By Christopher Wolfington
There aren’t really any good times to encounter a large medical bill. As a result, many
Americans simply don’t have the cash on hand to fully pay these sizable, surprising costs.
Thankfully, there are multiple options that help weather large bills. Here are four ways to
finance a large medical bill.
Credit Card
One of the simplest ways to finance a large medical bill is the same way millions of Americans
finance any other large purchases: through a credit card. There are a wide variety of credit card
options, with many of them boasting perks like cash back rewards or travel points.
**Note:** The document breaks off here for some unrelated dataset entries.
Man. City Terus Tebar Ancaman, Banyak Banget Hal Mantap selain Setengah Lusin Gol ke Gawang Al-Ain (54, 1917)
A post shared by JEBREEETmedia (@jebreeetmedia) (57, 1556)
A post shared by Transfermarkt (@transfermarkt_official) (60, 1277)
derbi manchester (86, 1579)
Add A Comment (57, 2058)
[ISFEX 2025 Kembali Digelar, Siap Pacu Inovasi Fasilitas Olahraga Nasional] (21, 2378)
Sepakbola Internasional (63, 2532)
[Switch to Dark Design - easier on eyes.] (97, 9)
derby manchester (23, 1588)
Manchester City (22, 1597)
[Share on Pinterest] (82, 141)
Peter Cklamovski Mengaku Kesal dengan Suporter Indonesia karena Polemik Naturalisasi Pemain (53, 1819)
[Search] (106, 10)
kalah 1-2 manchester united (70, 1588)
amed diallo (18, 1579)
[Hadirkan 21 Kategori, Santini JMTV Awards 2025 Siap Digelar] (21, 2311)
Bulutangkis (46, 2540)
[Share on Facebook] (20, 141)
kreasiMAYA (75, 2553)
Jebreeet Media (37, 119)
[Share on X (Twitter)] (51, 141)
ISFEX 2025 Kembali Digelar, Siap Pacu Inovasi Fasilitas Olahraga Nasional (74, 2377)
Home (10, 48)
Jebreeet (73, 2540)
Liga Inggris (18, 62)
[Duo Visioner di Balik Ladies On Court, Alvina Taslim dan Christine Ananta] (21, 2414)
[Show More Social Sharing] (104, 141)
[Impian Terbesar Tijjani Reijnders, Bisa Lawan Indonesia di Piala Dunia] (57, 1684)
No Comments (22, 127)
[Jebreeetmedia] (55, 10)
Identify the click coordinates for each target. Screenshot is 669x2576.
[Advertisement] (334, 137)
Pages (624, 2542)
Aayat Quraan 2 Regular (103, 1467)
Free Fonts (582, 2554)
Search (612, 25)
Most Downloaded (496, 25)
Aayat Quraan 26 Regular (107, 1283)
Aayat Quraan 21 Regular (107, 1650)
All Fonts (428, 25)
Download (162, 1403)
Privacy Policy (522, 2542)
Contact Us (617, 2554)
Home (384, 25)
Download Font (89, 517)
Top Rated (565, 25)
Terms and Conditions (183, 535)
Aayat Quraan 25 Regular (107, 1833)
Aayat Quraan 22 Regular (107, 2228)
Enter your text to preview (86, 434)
Furthermore, many retailers have their own credit card, which often grant greater perks for
that specific retailer.
While many Americans already have credit cards that they can utilize, making them extremely
convenient, credit cards are best used for medical purchases that can be paid back relatively
quickly. That’s because credit cards have high APRs—annual percentage rates—that can
balloon the cost of a medical bill by hundreds or even thousands of dollars over the long run.
Medical Credit Card
A subset of credit cards, medical credit cards are what they seem to be: credit cards explicitly
intended for use for medical expenses. While exact terms are different card to card, medical
credit cards offer 0% interest rates for a period of time, generally between 6-24 months. This
allows the patient to pay for their services over a course of time without paying any additional
interest.
The downside to medical credit cards is twofold. First, that not all medical services or providers
are covered by the card. Second, that these cards do not generally have any lower interest than
standard credit cards, and so also share their downside in regard to long-term costs.
Personal Loans
For patients who do not want to charge their credit card with medical bills, or for those whose
medical bills are particularly expensive, personal loans are a strong option. Personal loans
generally have lower interest rates than most credit cards, and they often pair this with higher
borrow limits and a more relaxed approach to credit checks.
Many companies offer personal loans, from traditional banks to peer-to-peer lending sites like
Prosper and LendingClub. For those with low credit scores, however, rates offered by personal loans may not be particularly low. However, they will generally still be lower than credit card
loans.
Home Equity Line of Credit (HELOC)
While not accessible to those who don’t own a home or have equity in a house or condo, a
HELOC may be an interesting option for those who do. Essentially, a HELOC is a second
mortgage that borrows money against your own home’s value. There are credit limits, income
limits, and remaining mortgage limits in order to receive a HELOC.
Benefits of a HELOC are clear, as it can offer instant access to tens of thousands of dollars at
very low, if variable, rates. But HELOCs are not available to everyone, even to all homeowners.